These are the types of questions and comments that United States history teachers at all grade levels have asked during our 10 years of working with three U.S. Department of Education Teaching American History (TAH) grants. While designing and implementing TAH grants with more than 200 elementary, middle, and high school teachers, we developed lessons that model teaching U.S. history through an inquiry format, with an essential question and primary sources for students to examine. This book is the culminating product of those professional development sessions, planning and coaching conferences with teachers, and site visits to watch inquiry-based, primary source lessons with students.
We have targeted the lessons in this book at middle school students, as that is often the first time that United States history is taught as a stand-alone subject rather than within an existing social studies course. The lessons in this book, however, would also be appropriate as lesson extensions for elementary students gifted in social studies, as supplemental history lessons to use in pullout programs for advanced students, or for home-schooled students studying American history. Finally, although the target audience is middle school students, the lessons can easily be adapted for high school students as well.

INQUIRY IN SOCIAL STUDIES: UNDERSTANDING THE STANDARDS

At the time of publication, the focus in social studies is on the College, Career, and Civic Life (C3) Framework (National Council for the Social Studies [NCSS], 2013).
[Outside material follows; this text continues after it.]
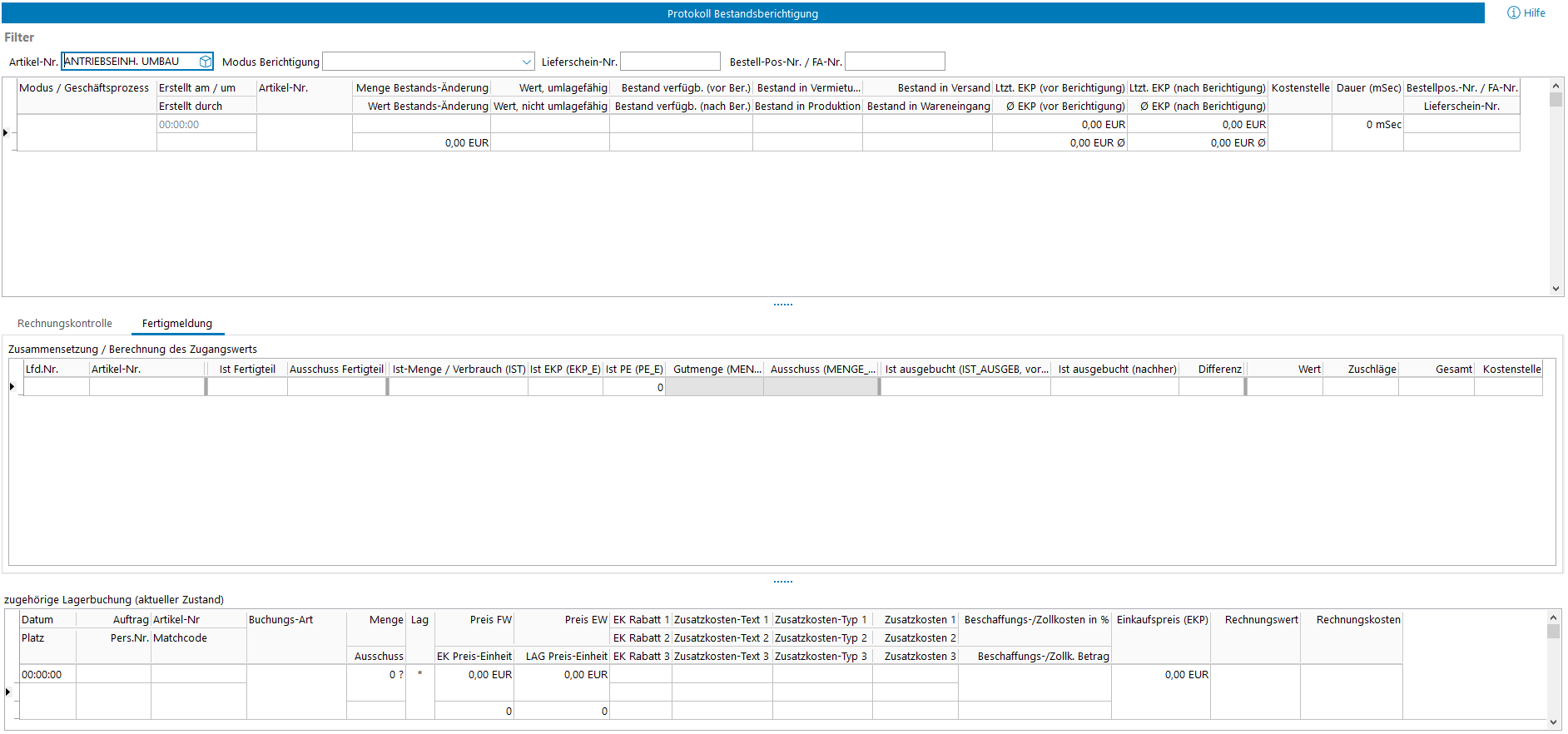Click the top grid scroll-down arrow
Screen dimensions: 1568x734
pyautogui.click(x=1556, y=289)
Published in 2013 by a team of social studies professionals—curriculum specialists, K–12 teachers, social studies organizations, and university professors—from across the United States, the C3 Framework has been referred to as a “watershed moment for social studies education in America” (Herczog, 2013). The authors based the development of the C3 Framework on the following guiding principles about high-quality social studies instruction:
  • ■ Social studies prepares the nation’s young people for college, careers, and civic life.
  • ■ Inquiry is at the heart of social studies.
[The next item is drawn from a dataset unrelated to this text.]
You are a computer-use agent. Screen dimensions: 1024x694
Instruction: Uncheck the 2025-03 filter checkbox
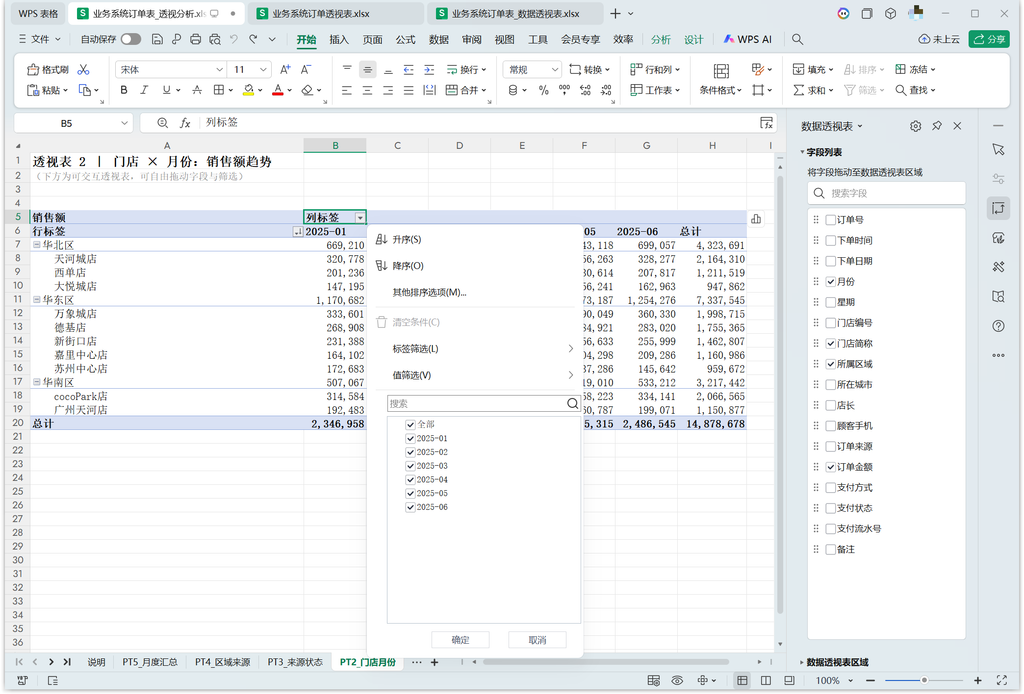tap(410, 466)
  • ■ Social studies involves interdisciplinary applications and welcomes integration of the arts and humanities.
  • ■ Social studies is composed of deep and enduring understandings, concepts, and skills from the disciplines. Social studies emphasizes skills and practices as preparation for democratic decision-making.
  • ■ Social studies education should have direct and explicit connections to the Common Core State Standards for English Language Arts and Literacy in History/Social Studies. (Herczog, 2013, p. viii)
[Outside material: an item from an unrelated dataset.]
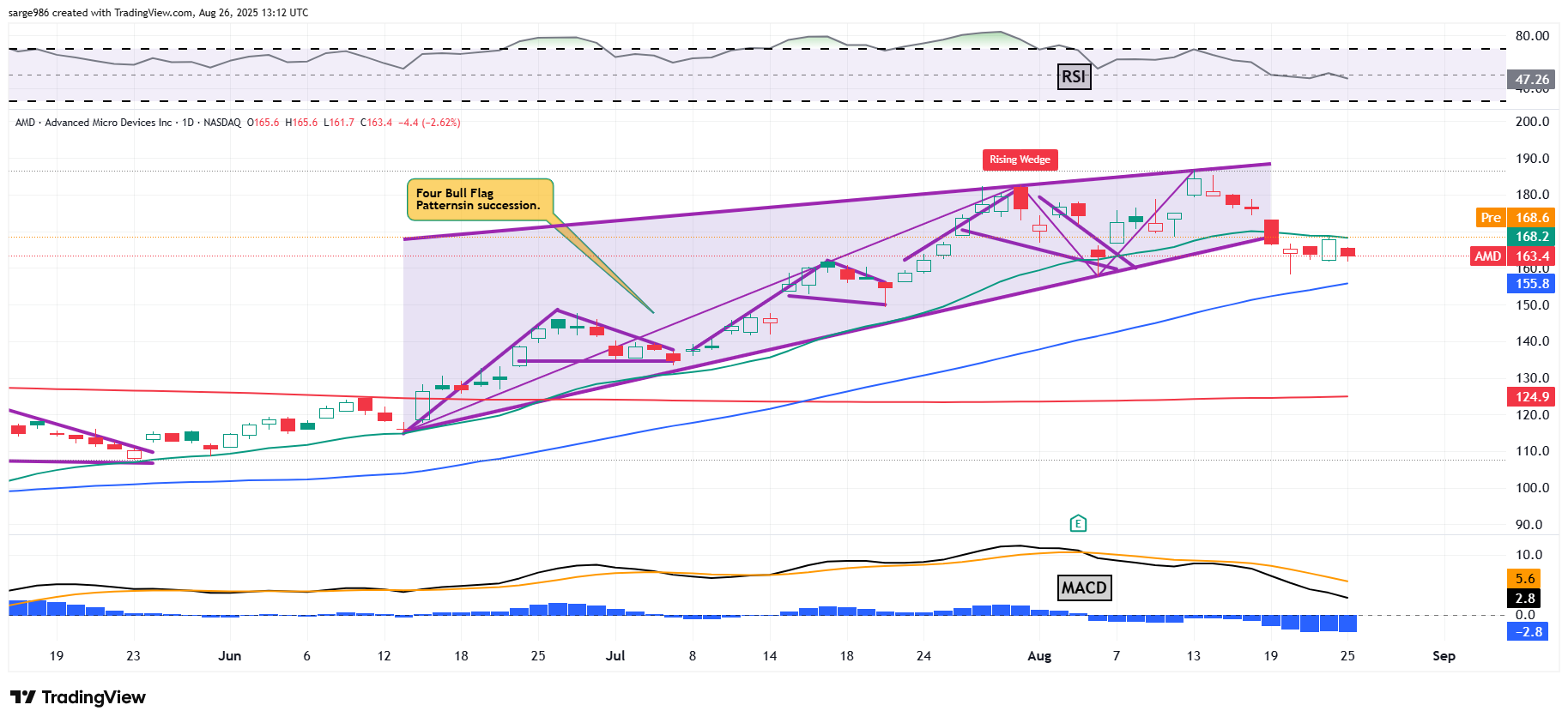Image resolution: width=1568 pixels, height=723 pixels.
Task: Click the RSI indicator label box
Action: (1074, 76)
The foundation of the C3 Framework is its focus on the inquiry arc using four dimensions:
  1. Developing Questions and Planning Inquiries
  2. Applying Disciplinary Concepts and Tools
  3. Evaluating Sources and Using Evidence
  4. Communicating Conclusions and Taking Informed Action (NCSS, 2013).
Dimension 1 focuses on teachers or students creating compelling and supporting questions to frame a unit or lesson, and then determining helpful sources to answer that question. This dimension guided the lesson plan organization for this book as each lesson begins with an organizing question. In each lesson, teachers present the organizing question to their students; however, allowing students to generate their own questions is also an effective inquiry strategy. Dimension 2 targets the four content areas of civics, economics, geography, and history as “lenses students use in their inquiries” (NCSS, 2013, p. 29). This book focuses on history content and skills through student exploration of the story of United States history. Dimension 3, evaluating sources and evidence, includes gathering and evaluating sources, developing claims, and using evidence. Each lesson requires students to read and analyze a variety of primary sources as evidence that they will use to answer the organizing question. Dimension 4 involves students communicating and critiquing conclusions. Although the lessons in this book require students to develop a hypothesis and share it with the class, teachers ultimately have the flexibility to plan how the communication of conclusions will occur (i.e., the product for the lesson).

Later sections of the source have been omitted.